Throughout April, they hid in a remote rural area in Tangail. ‘We were constantly on the run – villages would be burnt or bombed one after another, and we would have to be prepared to escape.’
At night, while still in hiding, they would listen to Swadhin Bangla Betar Kendra. ‘By June we got a letter from my father asking us to come to Dhaka,’ says Naila. ‘The next week, we wore burka and travelled by bus to Dhaka and reached my uncle Siddiqur Zaman’s house. Crossing the border, by then, was an intricate work and Waheedul Huq organised the crossing.’
The war was becoming only more intense by then. ‘My mother and sister would assist the refugees near the Jessore border in the Kalyani orphanage,’ she remembers.
It was then that Naila joined the young troupe of musicians, called Bangladesh Mukti Sangrami Shilpi Shangstha, who were travelling through refugee camps and ultimately crossing the border zones into the liberated part of Bangladesh at that time.
‘We sang patriotic songs to keep up the morale of people. Through that camp we had been to Delhi to speak of our work where Bangladesh was first recognised,’ she says.
By mid-October they left Kalyani and went to Sona Masjid where Naila encountered the fiercest operations to take place.
‘We saw brutal deaths including that of Captain Jahangir’s. We brought back bodies and buried them,’ she says. Naila, along with Dr Moazzem and her mother, set up an advanced dressing station, where they treated thousands.

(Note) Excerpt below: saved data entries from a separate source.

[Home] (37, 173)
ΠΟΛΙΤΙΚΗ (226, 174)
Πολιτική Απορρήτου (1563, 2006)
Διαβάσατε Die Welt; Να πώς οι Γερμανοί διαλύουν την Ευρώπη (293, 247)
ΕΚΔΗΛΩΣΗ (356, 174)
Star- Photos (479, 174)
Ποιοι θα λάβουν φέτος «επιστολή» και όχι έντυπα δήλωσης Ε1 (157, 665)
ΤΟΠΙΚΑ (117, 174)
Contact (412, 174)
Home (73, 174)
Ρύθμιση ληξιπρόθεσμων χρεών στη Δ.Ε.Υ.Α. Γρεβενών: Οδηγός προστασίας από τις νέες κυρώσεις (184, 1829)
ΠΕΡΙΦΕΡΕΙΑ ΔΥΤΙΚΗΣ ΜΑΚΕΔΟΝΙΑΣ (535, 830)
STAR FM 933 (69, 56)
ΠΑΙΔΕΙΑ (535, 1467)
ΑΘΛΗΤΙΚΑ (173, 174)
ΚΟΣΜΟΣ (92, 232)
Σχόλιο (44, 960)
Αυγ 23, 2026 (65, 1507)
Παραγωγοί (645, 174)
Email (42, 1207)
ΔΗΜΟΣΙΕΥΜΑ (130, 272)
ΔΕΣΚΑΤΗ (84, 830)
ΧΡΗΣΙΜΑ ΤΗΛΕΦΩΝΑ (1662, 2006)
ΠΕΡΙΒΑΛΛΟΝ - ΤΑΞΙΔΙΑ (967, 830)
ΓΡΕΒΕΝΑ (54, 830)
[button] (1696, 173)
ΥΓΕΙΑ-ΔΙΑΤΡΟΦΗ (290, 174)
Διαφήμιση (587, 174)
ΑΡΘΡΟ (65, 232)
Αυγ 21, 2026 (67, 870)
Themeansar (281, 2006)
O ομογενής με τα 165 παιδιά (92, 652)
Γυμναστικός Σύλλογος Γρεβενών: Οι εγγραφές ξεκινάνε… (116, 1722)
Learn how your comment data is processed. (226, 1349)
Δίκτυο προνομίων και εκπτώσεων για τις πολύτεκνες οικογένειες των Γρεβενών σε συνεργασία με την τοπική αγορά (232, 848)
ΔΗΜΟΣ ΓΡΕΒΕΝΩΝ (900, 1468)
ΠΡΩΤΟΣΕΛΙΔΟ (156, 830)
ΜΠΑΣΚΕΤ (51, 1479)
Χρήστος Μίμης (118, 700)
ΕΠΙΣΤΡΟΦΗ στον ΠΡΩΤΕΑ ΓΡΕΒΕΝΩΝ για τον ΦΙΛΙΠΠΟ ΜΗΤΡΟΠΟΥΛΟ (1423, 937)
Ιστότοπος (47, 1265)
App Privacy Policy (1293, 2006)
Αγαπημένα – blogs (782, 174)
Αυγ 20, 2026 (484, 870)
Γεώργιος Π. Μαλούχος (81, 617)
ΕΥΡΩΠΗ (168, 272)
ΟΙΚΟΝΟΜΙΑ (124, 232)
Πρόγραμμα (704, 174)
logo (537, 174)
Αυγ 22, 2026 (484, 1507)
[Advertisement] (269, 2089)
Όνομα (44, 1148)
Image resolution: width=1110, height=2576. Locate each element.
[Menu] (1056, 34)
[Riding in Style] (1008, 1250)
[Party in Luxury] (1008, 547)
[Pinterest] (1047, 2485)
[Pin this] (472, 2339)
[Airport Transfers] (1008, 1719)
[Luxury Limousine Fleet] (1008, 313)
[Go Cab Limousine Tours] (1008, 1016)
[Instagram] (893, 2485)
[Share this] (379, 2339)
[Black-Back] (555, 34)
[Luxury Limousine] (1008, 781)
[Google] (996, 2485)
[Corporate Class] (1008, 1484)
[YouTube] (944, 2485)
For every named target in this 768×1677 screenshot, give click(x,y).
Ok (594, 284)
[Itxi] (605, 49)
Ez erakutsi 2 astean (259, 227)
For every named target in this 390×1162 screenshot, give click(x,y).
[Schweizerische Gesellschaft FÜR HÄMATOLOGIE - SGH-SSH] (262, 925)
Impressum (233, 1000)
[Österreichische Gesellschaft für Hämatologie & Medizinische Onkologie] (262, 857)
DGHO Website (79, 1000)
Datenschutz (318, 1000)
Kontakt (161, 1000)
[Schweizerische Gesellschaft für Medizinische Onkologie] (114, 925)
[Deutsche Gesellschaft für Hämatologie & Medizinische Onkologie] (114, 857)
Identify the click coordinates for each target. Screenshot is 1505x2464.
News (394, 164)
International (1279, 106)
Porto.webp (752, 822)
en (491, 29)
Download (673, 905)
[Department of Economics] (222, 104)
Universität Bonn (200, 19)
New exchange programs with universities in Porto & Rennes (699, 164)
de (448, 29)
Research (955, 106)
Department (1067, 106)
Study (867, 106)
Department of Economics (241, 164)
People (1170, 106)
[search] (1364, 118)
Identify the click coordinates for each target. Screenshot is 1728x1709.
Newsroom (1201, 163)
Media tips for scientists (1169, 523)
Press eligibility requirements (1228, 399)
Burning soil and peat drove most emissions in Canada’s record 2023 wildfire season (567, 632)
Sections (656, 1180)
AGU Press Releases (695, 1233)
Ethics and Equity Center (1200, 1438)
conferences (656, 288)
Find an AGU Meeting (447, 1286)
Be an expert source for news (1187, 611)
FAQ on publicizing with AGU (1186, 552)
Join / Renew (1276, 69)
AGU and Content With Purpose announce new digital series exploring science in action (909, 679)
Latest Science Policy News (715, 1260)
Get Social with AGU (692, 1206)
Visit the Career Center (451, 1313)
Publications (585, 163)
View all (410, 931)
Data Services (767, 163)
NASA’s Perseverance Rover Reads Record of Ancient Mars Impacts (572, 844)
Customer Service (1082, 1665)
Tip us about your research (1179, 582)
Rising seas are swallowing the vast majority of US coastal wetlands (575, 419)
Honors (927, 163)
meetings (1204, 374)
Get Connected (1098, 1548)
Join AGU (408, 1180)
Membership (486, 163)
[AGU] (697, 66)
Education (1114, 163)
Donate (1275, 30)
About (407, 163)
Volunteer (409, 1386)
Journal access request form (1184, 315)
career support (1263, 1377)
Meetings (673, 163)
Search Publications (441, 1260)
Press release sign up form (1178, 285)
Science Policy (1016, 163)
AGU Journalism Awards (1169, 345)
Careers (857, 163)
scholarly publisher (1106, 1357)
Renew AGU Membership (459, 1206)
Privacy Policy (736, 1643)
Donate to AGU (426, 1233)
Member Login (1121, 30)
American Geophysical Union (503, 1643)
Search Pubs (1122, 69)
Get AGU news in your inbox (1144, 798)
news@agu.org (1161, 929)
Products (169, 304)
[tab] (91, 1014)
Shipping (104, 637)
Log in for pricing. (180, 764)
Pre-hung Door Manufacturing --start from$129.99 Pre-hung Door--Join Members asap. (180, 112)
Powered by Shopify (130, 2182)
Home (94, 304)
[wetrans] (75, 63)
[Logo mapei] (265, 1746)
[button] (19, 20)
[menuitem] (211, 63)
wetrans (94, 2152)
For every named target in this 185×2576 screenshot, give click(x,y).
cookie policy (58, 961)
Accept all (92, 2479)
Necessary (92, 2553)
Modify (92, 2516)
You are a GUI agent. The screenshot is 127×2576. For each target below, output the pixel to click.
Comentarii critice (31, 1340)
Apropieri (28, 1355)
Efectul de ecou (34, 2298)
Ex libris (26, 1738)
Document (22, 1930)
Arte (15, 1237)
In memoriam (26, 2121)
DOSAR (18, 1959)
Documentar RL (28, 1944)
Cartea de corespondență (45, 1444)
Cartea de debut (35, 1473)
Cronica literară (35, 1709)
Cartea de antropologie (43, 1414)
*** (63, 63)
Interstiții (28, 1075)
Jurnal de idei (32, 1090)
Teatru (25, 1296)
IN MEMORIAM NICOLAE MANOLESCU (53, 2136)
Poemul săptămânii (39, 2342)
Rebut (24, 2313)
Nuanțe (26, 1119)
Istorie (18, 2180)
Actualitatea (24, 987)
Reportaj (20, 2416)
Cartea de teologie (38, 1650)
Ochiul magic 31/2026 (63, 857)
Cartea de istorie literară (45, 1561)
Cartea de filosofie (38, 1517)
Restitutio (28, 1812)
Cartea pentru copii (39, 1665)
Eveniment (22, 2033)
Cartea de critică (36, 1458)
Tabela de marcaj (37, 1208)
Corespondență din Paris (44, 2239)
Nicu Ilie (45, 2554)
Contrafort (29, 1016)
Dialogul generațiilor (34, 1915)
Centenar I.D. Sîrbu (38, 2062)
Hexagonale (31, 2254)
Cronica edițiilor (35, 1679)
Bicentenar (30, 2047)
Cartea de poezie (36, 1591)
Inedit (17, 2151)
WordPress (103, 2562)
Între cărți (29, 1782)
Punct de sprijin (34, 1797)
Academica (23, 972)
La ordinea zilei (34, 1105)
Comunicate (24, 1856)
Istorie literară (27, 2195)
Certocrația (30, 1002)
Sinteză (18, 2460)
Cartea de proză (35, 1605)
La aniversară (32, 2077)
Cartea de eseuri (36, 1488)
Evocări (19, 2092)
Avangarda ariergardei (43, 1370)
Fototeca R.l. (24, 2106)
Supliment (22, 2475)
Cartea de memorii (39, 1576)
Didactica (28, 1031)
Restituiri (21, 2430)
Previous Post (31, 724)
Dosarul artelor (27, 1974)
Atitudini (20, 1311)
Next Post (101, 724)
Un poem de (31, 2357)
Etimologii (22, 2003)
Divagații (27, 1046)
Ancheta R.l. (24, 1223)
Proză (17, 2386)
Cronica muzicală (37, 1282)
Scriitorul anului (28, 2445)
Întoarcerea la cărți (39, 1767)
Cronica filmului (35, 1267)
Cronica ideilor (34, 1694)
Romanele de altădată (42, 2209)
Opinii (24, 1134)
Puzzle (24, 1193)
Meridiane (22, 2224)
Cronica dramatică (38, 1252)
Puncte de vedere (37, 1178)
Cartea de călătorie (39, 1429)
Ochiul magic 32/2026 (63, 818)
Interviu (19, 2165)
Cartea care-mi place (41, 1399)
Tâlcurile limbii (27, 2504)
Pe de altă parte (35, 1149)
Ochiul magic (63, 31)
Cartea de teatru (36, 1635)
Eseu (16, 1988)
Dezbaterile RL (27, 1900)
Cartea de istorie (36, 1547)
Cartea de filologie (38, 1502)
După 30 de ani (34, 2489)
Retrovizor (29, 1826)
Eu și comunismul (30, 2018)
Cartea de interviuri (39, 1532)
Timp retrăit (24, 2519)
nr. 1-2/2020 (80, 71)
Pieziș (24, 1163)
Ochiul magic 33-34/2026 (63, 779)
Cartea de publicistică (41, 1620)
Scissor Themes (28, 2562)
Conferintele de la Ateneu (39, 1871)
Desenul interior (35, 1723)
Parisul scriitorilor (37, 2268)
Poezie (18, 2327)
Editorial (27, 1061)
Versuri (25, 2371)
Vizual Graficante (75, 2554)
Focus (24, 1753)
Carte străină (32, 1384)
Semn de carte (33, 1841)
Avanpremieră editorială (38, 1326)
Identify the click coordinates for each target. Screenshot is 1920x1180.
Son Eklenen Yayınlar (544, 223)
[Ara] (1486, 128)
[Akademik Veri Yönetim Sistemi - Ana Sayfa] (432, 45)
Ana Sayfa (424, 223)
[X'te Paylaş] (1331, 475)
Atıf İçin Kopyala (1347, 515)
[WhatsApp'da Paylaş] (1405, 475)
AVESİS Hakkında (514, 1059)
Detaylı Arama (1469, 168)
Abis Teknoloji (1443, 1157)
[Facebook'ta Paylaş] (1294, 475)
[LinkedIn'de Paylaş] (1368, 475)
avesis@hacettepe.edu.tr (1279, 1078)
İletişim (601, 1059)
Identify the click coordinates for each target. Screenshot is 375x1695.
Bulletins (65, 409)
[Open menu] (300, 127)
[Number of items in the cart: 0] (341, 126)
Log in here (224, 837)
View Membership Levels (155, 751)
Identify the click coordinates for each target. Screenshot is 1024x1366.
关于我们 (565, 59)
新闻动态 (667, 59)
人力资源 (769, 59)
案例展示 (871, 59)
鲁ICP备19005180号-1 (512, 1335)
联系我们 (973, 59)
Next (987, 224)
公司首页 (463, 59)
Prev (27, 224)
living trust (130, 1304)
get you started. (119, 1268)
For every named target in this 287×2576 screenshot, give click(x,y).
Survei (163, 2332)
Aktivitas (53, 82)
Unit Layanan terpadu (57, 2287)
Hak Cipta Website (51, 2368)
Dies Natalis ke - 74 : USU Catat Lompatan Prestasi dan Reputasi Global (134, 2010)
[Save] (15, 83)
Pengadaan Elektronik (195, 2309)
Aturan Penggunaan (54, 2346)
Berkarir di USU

On the Women Development Policy, Naila says, ‘We yet again face the same struggle for equal rights. In the inheritance law, for example, women are not entitled to equal property.’
For a woman who had contributed equally as a man in bringing to life this country, how does it feel? ‘It’s a fight yet again,’ she says. ‘We must get together and ensure that we receive equity in formulation of policies, in parliament, in local governance.’